I am nearing 40.
Sometimes I am reminded of this more clearly than others.
Recently I was sharing in our staff meeting about something that happened to me in high school. When I referenced the year this took place, 1991, one of our younger staffers spoke up and said, "Wow! I wasn't even born then!"
Everyone laughed. I fake laughed and died a little on the inside.
Later, as I was eating dinner at 4:30 in the afternoon and considering going to bed at 6:00 pm along with all the other senior adults, it hit me: I am no longer a young gun on my team. Joking aside, this didn't upset me, it challenged me. My relevance is no longer in my age, it is in my ability to effectively lead those much younger than me.

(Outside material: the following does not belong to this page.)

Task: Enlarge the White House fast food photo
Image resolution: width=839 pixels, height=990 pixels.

Some of the greatest opportunities for your leadership and organization are not found in the wisdom of age but hidden in the passion of youth.

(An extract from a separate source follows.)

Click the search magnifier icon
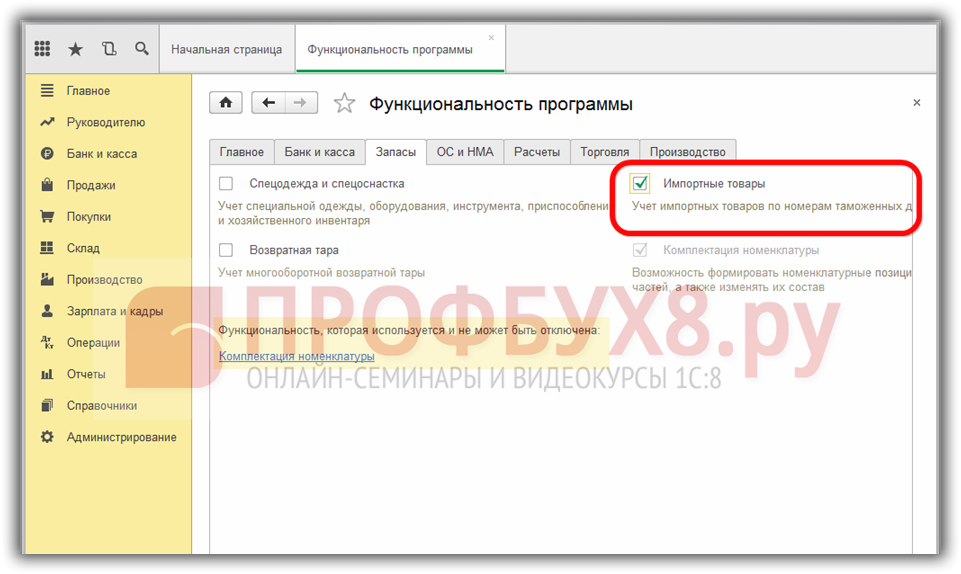[142, 49]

I just finished a great book for all levels of leadership within the church and business. In a chapter subtitled “Why Young Eagles Don’t Stay” senior leaders are encouraged to identify young emerging leaders, invite them onto the team, and let them fly.
Here are three points, followed by critical questions, all exposing a reason why young leaders often don't stick around on teams for the long-haul.
Lack of a voice.
Critical Question: Are young eagles empowered or platformed?

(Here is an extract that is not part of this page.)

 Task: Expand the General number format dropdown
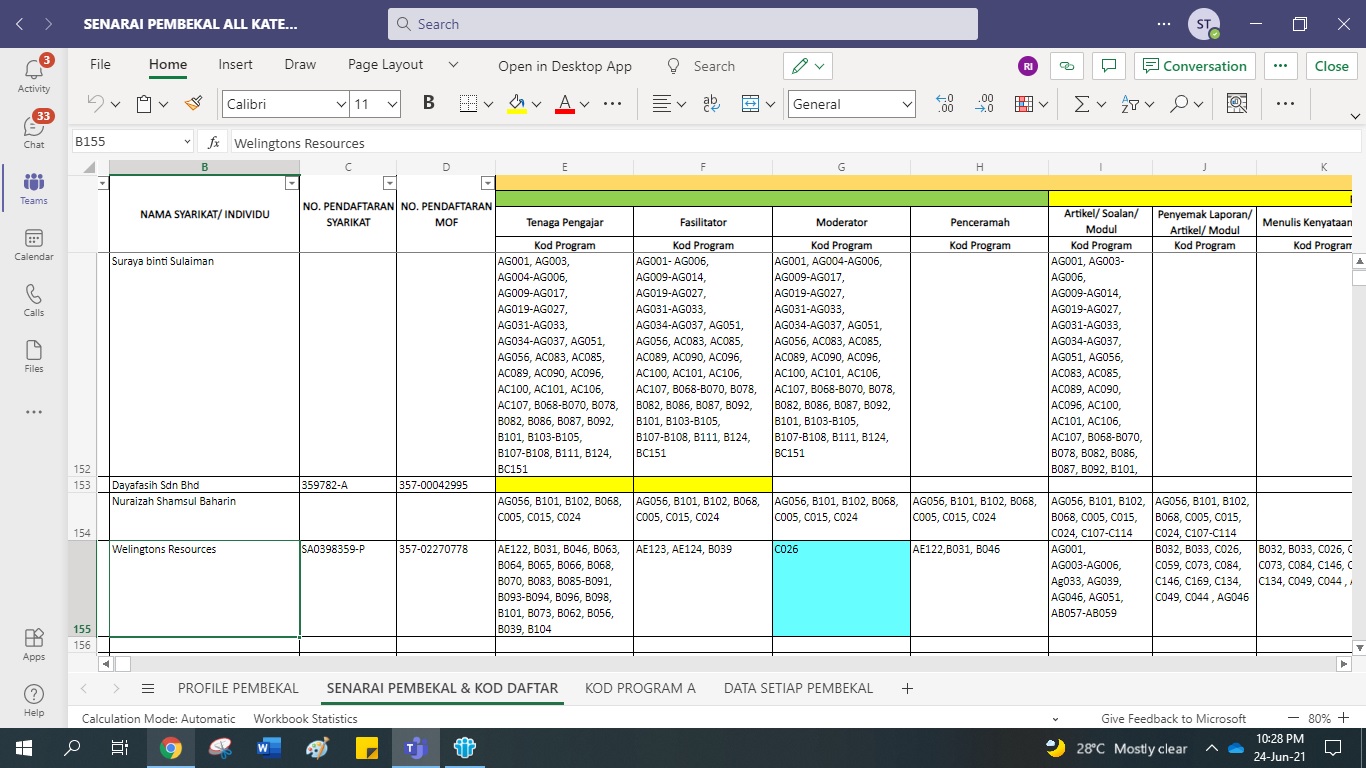(x=907, y=104)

Platformed means we give them face time on the “platform” or stage, and not only when we’re out of town and need a fill-in. Let young eagles fly by "platforming" them with titles and roles that usually only senior leaders get to do. If church leaders do not do this, they will suffer the inevitable 20-year cycle of growth and decline.
What would happen if you invited a 25 year old onto your leadership team? Would it be messy? Sure. But let's be real, it is already messy. Leadership is messy. Invite talented, passionate people to help create more mess. It may not be better today, but your team could be revolutionized in a year.
No seat at the table.
Critical Question: Are young eagles in the loop or at the meeting?
Young leaders need to be included in the meetings, not simply waiting outside to hear what decisions were made (i.e., “in the loop”). Make sure a couple of young eagles are not just “in the loop” but actually “in the meeting.”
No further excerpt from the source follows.